At One Acre Fund, impact is our North Star. We always seek to generate positive impact in the lives of smallholder farmers, and rigorous measurement is the only way to know if we are heading in the right direction.

Impact Dashboard

2016 Actual 2017 Actual 2018 Actual 2019 Projected

Scale

Farm families served
445,630 614,800 809,800 925,000

Each farm family counted received credit, delivery, training, and market facilitation support for at least one technology in our portfolio.

Scale

Full-time staff (95% rural jobs created)
5,400 6,600 7,300 8,240

One Acre Fund provides high-quality, full-time employment in rural areas. The vast majority of One Acre Fund’s staff are farmers. Through professional feedback and leadership development programs, staff advance their careers into meaningful management roles.

Impact***

$ gain in farmer income (annual + asset impact)
$114 $140 $91**** $115 ****

Each season, we physically weigh harvests and compare the farm profits of a random set of One Acre Fund farmers to a random set of either “likely-to-enroll” or “newly enrolled” farmers, thus forming a highly similar comparison group.
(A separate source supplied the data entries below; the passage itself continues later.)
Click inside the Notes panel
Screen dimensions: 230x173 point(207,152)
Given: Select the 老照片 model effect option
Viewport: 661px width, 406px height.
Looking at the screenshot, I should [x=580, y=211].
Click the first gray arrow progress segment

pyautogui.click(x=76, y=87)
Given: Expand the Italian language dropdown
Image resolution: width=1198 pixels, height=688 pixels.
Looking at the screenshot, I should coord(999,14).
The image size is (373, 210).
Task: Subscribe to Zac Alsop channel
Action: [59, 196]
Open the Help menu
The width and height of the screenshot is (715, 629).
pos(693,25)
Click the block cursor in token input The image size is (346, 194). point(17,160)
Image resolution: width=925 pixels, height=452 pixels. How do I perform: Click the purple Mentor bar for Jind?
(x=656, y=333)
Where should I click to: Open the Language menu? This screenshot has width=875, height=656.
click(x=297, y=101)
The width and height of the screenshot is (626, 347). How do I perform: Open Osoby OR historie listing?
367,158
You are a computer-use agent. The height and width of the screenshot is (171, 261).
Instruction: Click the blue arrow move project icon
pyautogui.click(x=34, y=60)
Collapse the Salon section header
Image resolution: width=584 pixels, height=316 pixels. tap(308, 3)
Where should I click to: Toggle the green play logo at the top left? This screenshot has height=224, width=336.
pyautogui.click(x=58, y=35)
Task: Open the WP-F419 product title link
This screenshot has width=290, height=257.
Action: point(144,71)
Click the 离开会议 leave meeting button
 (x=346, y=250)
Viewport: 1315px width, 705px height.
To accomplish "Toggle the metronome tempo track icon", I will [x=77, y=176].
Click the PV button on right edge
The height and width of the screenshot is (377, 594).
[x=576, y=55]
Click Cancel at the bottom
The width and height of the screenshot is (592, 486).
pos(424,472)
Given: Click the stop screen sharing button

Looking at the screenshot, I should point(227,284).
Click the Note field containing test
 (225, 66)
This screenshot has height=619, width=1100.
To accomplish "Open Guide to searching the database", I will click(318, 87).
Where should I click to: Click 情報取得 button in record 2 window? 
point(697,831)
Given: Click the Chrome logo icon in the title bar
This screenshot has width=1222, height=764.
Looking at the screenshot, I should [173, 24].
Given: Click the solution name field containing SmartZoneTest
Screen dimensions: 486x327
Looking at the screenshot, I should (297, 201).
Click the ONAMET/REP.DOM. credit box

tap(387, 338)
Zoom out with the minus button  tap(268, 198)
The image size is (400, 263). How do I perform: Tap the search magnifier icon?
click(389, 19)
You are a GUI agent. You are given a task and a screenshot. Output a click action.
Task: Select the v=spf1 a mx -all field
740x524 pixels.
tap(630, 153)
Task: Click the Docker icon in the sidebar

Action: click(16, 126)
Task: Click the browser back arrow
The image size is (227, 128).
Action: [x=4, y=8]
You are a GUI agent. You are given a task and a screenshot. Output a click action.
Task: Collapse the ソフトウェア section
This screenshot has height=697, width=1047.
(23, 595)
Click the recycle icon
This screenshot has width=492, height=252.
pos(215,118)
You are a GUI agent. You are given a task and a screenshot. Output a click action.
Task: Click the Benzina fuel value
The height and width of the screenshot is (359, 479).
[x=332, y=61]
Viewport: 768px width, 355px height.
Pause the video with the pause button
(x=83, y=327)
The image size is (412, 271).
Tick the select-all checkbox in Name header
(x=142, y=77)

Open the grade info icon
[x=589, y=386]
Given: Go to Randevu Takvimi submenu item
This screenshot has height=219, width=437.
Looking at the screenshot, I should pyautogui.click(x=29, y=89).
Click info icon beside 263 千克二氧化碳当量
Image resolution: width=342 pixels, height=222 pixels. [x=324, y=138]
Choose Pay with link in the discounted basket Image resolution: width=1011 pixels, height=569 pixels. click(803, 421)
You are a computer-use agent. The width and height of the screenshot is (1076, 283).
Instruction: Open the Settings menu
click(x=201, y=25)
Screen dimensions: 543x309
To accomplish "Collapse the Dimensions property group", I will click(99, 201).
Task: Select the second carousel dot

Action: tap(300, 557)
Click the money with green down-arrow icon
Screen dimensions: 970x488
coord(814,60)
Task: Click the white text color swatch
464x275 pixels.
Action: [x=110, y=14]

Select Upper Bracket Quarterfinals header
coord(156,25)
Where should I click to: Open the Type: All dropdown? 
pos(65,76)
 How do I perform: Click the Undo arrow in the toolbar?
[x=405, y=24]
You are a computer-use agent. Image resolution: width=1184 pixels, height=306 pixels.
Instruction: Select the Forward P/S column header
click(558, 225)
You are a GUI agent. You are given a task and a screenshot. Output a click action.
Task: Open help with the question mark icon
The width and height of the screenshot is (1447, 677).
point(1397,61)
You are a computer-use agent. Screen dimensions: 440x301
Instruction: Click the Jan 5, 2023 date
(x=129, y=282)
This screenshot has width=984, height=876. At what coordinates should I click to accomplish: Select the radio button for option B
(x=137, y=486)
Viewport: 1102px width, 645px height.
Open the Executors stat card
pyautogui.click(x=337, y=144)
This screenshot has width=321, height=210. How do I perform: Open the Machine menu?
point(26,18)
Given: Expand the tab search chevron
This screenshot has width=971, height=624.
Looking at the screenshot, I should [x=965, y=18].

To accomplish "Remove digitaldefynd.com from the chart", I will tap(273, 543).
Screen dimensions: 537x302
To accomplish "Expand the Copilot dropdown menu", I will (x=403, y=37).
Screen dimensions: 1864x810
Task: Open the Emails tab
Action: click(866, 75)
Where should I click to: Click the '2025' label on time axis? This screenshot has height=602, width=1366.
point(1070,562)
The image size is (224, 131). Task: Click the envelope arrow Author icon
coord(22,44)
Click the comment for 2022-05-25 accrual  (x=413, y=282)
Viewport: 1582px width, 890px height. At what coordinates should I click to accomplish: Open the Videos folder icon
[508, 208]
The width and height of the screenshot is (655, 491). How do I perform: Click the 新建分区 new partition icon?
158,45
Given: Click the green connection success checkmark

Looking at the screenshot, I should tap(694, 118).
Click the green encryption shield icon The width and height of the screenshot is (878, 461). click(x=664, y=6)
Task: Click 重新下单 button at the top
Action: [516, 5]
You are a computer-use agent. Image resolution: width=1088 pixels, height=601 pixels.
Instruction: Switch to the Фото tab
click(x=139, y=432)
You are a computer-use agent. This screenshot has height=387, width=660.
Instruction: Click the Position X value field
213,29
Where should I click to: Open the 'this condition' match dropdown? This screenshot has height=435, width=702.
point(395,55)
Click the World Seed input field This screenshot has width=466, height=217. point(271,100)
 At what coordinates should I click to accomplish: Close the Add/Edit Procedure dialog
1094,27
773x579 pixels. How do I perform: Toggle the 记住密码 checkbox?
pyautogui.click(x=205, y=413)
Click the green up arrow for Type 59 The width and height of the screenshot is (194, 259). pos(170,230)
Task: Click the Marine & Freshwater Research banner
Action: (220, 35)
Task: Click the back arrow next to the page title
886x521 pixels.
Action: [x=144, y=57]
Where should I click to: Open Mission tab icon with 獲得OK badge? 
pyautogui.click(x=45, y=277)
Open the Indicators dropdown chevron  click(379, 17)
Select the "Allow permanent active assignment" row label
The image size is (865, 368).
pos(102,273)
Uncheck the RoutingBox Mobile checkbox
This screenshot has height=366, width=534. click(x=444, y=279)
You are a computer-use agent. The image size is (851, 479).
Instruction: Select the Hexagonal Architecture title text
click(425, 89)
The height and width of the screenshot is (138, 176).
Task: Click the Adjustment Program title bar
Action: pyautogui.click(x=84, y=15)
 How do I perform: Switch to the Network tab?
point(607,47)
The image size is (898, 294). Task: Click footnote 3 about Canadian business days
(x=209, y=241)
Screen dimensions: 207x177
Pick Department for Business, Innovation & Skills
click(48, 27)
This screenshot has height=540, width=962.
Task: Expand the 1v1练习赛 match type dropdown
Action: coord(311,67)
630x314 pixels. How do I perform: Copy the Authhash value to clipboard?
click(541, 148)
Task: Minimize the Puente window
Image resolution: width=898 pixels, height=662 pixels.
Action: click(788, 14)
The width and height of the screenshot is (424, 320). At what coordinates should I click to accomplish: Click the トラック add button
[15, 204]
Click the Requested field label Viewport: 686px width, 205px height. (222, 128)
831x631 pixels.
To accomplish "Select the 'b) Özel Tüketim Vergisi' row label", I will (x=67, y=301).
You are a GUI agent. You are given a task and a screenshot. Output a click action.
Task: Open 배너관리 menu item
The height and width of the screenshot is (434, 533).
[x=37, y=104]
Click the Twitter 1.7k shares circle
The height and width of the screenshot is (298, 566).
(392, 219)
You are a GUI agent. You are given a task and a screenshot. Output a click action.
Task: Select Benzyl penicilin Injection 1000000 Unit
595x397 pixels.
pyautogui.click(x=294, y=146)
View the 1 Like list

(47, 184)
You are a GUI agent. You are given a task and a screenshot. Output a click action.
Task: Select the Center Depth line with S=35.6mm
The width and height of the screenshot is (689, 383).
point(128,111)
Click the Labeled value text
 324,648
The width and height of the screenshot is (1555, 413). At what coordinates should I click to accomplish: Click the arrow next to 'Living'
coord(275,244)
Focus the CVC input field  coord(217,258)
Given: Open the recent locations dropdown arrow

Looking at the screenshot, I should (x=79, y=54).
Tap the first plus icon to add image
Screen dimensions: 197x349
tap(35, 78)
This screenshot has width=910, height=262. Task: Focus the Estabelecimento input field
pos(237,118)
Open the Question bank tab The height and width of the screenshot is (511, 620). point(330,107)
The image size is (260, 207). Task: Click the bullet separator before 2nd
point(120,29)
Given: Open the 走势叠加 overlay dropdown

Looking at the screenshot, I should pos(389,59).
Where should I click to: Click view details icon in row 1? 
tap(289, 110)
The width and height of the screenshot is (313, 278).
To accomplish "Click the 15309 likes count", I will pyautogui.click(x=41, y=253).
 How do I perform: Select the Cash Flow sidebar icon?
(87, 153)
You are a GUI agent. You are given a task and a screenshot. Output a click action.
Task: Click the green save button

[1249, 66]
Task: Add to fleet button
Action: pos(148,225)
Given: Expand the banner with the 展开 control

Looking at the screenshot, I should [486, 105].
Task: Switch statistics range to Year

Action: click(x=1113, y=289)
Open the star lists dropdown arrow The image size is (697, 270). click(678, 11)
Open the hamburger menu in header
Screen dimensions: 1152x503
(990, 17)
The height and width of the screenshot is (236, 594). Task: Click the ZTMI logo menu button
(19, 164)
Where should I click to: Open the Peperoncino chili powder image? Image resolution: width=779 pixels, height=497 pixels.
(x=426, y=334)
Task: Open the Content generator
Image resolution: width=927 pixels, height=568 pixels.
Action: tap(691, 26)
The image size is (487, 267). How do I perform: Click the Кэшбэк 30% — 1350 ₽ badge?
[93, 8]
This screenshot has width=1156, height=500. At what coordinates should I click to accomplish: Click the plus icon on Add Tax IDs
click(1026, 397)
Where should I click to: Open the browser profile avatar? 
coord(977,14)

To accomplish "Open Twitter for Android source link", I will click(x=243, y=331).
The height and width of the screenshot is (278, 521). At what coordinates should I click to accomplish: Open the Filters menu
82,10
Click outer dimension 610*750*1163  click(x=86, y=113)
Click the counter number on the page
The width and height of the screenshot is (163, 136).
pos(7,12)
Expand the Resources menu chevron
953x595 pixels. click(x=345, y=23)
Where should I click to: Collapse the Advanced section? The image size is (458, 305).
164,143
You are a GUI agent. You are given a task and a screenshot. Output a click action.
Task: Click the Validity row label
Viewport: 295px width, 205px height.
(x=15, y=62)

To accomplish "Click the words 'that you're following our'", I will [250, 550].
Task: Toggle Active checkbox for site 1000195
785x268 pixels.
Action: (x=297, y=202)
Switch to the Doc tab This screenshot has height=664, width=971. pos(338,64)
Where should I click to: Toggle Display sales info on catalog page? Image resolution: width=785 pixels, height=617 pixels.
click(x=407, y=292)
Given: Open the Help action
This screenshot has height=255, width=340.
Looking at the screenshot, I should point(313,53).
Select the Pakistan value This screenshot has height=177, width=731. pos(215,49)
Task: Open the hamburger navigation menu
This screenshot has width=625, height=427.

Please visit our Methodology section for more information. One Acre Fund measures impact on both annual products (where impact is equivalent to the cash farmers receive from their crops) and asset products such as trees and solar lights (where impact is equivalent to the net present value from purchasing this product in the current year).

Dollar ($ USD) gain in farmer income is calculated as the differential profits of One Acre Fund and comparison group farmers on the products and services we offer (including core agriculture products and “add-on” products such as solar lights). Given the volatility of agricultural yields for single-year crops due to impediments such as pests and weather patterns, we are increasingly leveraging rolling average absolute ($) impact to assess our results for farmers across time periods, while leveraging single-year impact to inform insights and improvements in a given year.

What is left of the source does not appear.